Select the lines of the records containing the word "computer" and list them.

________________________

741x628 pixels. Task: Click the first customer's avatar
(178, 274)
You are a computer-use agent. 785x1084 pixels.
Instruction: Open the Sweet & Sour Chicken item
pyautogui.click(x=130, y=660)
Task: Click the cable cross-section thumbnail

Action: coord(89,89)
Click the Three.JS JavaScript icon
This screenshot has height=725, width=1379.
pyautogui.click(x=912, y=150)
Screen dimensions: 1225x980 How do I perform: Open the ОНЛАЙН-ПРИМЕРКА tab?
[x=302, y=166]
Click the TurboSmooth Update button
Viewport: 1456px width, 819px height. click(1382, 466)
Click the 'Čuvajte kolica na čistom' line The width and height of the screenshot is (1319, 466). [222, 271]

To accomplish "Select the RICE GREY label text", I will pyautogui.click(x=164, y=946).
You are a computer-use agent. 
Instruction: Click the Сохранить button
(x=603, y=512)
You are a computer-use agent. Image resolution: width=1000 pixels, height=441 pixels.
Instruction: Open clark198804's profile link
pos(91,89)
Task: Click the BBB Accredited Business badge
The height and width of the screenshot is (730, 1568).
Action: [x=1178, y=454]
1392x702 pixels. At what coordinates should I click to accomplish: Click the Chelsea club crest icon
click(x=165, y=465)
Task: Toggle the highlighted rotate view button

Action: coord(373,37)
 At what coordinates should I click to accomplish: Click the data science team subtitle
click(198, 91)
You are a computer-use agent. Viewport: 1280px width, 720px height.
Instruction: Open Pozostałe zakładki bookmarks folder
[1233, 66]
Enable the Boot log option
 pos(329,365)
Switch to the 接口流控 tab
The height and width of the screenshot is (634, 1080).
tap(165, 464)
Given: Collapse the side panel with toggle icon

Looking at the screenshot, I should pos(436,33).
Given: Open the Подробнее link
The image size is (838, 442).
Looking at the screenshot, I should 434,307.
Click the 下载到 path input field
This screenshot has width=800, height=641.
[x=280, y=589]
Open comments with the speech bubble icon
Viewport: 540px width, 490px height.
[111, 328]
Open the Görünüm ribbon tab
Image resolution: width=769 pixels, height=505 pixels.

________________________

→ Written answer
You are a computer-use agent. 785x1084 pixels.
You are a computer-use agent. 
You are a computer-use agent. Image resolution: width=1000 pixels, height=441 pixels.
You are a computer-use agent. Viewport: 1280px width, 720px height.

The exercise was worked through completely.